-- EXERCISE GOAL --
Reproduce the entire listing below verbatim, line by line.

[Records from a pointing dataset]
□ □ □ □ □
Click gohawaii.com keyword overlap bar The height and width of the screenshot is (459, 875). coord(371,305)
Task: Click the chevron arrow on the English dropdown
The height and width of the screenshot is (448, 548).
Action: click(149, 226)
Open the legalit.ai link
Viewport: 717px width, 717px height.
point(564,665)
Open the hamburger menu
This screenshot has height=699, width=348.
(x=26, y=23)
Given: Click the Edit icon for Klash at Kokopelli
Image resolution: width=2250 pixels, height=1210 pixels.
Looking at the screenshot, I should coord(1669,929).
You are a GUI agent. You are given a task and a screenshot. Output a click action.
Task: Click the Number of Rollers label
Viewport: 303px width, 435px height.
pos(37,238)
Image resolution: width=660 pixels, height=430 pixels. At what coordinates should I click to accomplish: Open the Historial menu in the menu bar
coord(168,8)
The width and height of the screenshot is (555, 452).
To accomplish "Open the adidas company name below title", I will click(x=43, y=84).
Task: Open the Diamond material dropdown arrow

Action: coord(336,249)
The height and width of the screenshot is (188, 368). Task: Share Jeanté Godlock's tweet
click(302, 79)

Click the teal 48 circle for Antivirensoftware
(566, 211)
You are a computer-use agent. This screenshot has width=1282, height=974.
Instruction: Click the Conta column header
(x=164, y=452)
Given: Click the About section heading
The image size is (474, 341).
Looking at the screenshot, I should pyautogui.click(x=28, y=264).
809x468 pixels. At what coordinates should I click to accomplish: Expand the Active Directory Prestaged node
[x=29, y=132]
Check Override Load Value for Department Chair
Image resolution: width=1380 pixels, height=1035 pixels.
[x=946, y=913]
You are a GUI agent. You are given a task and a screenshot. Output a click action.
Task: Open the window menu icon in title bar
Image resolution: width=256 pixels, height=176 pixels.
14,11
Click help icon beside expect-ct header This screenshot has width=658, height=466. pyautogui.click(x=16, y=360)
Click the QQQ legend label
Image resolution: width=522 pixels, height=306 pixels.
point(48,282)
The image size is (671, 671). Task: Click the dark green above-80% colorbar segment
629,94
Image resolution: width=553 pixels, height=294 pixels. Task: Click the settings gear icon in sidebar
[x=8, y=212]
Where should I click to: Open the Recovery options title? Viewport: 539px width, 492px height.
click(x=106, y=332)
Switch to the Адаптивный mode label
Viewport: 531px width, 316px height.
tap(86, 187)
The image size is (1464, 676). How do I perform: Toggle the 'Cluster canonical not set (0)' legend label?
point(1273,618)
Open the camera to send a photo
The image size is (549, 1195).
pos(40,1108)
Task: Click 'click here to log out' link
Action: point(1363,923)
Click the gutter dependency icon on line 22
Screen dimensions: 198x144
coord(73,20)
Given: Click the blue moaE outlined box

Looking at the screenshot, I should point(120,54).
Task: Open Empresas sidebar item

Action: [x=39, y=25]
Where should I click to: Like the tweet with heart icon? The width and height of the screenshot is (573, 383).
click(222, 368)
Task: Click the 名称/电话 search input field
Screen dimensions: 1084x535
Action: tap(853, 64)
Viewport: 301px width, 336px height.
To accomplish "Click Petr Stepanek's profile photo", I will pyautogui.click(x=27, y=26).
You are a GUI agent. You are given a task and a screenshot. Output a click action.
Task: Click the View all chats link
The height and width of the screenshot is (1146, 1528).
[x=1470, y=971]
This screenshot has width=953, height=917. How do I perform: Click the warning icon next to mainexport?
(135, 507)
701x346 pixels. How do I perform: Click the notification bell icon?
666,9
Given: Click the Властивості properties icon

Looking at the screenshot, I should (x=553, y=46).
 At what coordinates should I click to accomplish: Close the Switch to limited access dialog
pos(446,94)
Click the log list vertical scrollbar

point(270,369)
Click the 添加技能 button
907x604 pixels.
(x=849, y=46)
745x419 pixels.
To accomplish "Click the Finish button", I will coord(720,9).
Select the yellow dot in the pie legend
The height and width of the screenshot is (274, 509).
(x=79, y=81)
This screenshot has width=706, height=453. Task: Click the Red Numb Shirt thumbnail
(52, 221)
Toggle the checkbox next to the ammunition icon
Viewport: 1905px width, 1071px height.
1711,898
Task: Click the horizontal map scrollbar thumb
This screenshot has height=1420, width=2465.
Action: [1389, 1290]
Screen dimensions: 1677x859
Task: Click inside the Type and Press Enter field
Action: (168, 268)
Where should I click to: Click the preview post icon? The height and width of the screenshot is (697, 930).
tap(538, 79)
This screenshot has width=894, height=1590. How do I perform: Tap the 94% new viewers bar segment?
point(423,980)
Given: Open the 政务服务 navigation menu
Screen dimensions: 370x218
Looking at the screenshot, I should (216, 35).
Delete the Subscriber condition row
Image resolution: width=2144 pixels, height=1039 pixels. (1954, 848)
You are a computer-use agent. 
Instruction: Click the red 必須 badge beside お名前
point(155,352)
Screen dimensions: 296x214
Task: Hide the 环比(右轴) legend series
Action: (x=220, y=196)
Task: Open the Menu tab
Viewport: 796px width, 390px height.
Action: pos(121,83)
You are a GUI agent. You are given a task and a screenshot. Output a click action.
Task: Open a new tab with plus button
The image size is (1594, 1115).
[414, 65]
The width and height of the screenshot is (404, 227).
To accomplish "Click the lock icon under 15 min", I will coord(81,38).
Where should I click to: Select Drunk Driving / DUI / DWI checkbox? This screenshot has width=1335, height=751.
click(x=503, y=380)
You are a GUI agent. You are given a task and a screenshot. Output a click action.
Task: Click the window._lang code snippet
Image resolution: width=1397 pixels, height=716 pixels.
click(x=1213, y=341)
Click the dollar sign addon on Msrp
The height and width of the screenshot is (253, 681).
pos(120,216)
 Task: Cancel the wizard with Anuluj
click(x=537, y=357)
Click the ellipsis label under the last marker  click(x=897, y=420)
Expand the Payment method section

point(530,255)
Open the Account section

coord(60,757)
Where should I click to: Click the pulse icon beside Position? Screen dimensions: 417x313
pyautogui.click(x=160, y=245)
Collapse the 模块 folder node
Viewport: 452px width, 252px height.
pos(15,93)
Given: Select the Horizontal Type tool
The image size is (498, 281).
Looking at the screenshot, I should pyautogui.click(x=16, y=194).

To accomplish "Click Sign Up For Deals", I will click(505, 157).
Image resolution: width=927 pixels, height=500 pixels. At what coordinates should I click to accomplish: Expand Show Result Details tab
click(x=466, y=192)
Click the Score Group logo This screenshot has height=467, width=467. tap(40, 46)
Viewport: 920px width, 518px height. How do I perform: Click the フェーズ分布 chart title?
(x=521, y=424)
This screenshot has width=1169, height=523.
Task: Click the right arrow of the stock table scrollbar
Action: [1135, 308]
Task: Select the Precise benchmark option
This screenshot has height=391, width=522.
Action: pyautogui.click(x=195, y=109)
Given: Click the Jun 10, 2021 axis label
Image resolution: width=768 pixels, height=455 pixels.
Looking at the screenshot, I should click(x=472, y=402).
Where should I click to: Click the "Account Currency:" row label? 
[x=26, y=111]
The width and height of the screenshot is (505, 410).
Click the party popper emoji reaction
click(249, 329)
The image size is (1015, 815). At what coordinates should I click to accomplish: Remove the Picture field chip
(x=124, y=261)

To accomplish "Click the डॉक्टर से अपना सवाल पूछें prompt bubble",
□ □ □ □ □
-- THE RESPONSE --
Click gohawaii.com keyword overlap bar The height and width of the screenshot is (459, 875). coord(371,305)
Task: Click the chevron arrow on the English dropdown
The height and width of the screenshot is (448, 548).
Action: click(149, 226)
Open the legalit.ai link
Viewport: 717px width, 717px height.
point(564,665)
Open the hamburger menu
This screenshot has height=699, width=348.
(x=26, y=23)
Given: Click the Edit icon for Klash at Kokopelli
Image resolution: width=2250 pixels, height=1210 pixels.
Looking at the screenshot, I should coord(1669,929).
You are a GUI agent. You are given a task and a screenshot. Output a click action.
Task: Click the Number of Rollers label
Viewport: 303px width, 435px height.
pos(37,238)
Image resolution: width=660 pixels, height=430 pixels. At what coordinates should I click to accomplish: Open the Historial menu in the menu bar
coord(168,8)
The width and height of the screenshot is (555, 452).
To accomplish "Open the adidas company name below title", I will click(x=43, y=84).
Task: Open the Diamond material dropdown arrow

Action: coord(336,249)
The height and width of the screenshot is (188, 368). Task: Share Jeanté Godlock's tweet
click(302, 79)

Click the teal 48 circle for Antivirensoftware
(566, 211)
You are a computer-use agent. This screenshot has width=1282, height=974.
Instruction: Click the Conta column header
(x=164, y=452)
Given: Click the About section heading
The image size is (474, 341).
Looking at the screenshot, I should pyautogui.click(x=28, y=264).
809x468 pixels. At what coordinates should I click to accomplish: Expand the Active Directory Prestaged node
[x=29, y=132]
Check Override Load Value for Department Chair
Image resolution: width=1380 pixels, height=1035 pixels.
[x=946, y=913]
You are a GUI agent. You are given a task and a screenshot. Output a click action.
Task: Open the window menu icon in title bar
Image resolution: width=256 pixels, height=176 pixels.
14,11
Click help icon beside expect-ct header This screenshot has width=658, height=466. pyautogui.click(x=16, y=360)
Click the QQQ legend label
Image resolution: width=522 pixels, height=306 pixels.
point(48,282)
The image size is (671, 671). Task: Click the dark green above-80% colorbar segment
629,94
Image resolution: width=553 pixels, height=294 pixels. Task: Click the settings gear icon in sidebar
[x=8, y=212]
Where should I click to: Open the Recovery options title? Viewport: 539px width, 492px height.
click(x=106, y=332)
Switch to the Адаптивный mode label
Viewport: 531px width, 316px height.
tap(86, 187)
The image size is (1464, 676). How do I perform: Toggle the 'Cluster canonical not set (0)' legend label?
point(1273,618)
Open the camera to send a photo
The image size is (549, 1195).
pos(40,1108)
Task: Click 'click here to log out' link
Action: point(1363,923)
Click the gutter dependency icon on line 22
Screen dimensions: 198x144
coord(73,20)
Given: Click the blue moaE outlined box

Looking at the screenshot, I should point(120,54).
Task: Open Empresas sidebar item

Action: [x=39, y=25]
Where should I click to: Like the tweet with heart icon? The width and height of the screenshot is (573, 383).
click(222, 368)
Task: Click the 名称/电话 search input field
Screen dimensions: 1084x535
Action: tap(853, 64)
Viewport: 301px width, 336px height.
To accomplish "Click Petr Stepanek's profile photo", I will pyautogui.click(x=27, y=26).
You are a GUI agent. You are given a task and a screenshot. Output a click action.
Task: Click the View all chats link
The height and width of the screenshot is (1146, 1528).
[x=1470, y=971]
This screenshot has width=953, height=917. How do I perform: Click the warning icon next to mainexport?
(135, 507)
701x346 pixels. How do I perform: Click the notification bell icon?
666,9
Given: Click the Властивості properties icon

Looking at the screenshot, I should (x=553, y=46).
 At what coordinates should I click to accomplish: Close the Switch to limited access dialog
pos(446,94)
Click the log list vertical scrollbar

point(270,369)
Click the 添加技能 button
907x604 pixels.
(x=849, y=46)
745x419 pixels.
To accomplish "Click the Finish button", I will coord(720,9).
Select the yellow dot in the pie legend
The height and width of the screenshot is (274, 509).
(x=79, y=81)
This screenshot has width=706, height=453. Task: Click the Red Numb Shirt thumbnail
(52, 221)
Toggle the checkbox next to the ammunition icon
Viewport: 1905px width, 1071px height.
1711,898
Task: Click the horizontal map scrollbar thumb
This screenshot has height=1420, width=2465.
Action: [1389, 1290]
Screen dimensions: 1677x859
Task: Click inside the Type and Press Enter field
Action: (168, 268)
Where should I click to: Click the preview post icon? The height and width of the screenshot is (697, 930).
tap(538, 79)
This screenshot has width=894, height=1590. How do I perform: Tap the 94% new viewers bar segment?
point(423,980)
Given: Open the 政务服务 navigation menu
Screen dimensions: 370x218
Looking at the screenshot, I should (216, 35).
Delete the Subscriber condition row
Image resolution: width=2144 pixels, height=1039 pixels. (1954, 848)
You are a computer-use agent. 
Instruction: Click the red 必須 badge beside お名前
point(155,352)
Screen dimensions: 296x214
Task: Hide the 环比(右轴) legend series
Action: (x=220, y=196)
Task: Open the Menu tab
Viewport: 796px width, 390px height.
Action: pos(121,83)
You are a GUI agent. You are given a task and a screenshot. Output a click action.
Task: Open a new tab with plus button
The image size is (1594, 1115).
[414, 65]
The width and height of the screenshot is (404, 227).
To accomplish "Click the lock icon under 15 min", I will coord(81,38).
Where should I click to: Select Drunk Driving / DUI / DWI checkbox? This screenshot has width=1335, height=751.
click(x=503, y=380)
You are a GUI agent. You are given a task and a screenshot. Output a click action.
Task: Click the window._lang code snippet
Image resolution: width=1397 pixels, height=716 pixels.
click(x=1213, y=341)
Click the dollar sign addon on Msrp
The height and width of the screenshot is (253, 681).
pos(120,216)
 Task: Cancel the wizard with Anuluj
click(x=537, y=357)
Click the ellipsis label under the last marker  click(x=897, y=420)
Expand the Payment method section

point(530,255)
Open the Account section

coord(60,757)
Where should I click to: Click the pulse icon beside Position? Screen dimensions: 417x313
pyautogui.click(x=160, y=245)
Collapse the 模块 folder node
Viewport: 452px width, 252px height.
pos(15,93)
Given: Select the Horizontal Type tool
The image size is (498, 281).
Looking at the screenshot, I should pyautogui.click(x=16, y=194).

To accomplish "Click Sign Up For Deals", I will click(505, 157).
Image resolution: width=927 pixels, height=500 pixels. At what coordinates should I click to accomplish: Expand Show Result Details tab
click(x=466, y=192)
Click the Score Group logo This screenshot has height=467, width=467. tap(40, 46)
Viewport: 920px width, 518px height. How do I perform: Click the フェーズ分布 chart title?
(x=521, y=424)
This screenshot has width=1169, height=523.
Task: Click the right arrow of the stock table scrollbar
Action: [1135, 308]
Task: Select the Precise benchmark option
This screenshot has height=391, width=522.
Action: pyautogui.click(x=195, y=109)
Given: Click the Jun 10, 2021 axis label
Image resolution: width=768 pixels, height=455 pixels.
Looking at the screenshot, I should click(x=472, y=402).
Where should I click to: Click the "Account Currency:" row label? 
[x=26, y=111]
The width and height of the screenshot is (505, 410).
Click the party popper emoji reaction
click(249, 329)
The image size is (1015, 815). At what coordinates should I click to accomplish: Remove the Picture field chip
(x=124, y=261)

To accomplish "Click the डॉक्टर से अपना सवाल पूछें prompt bubble",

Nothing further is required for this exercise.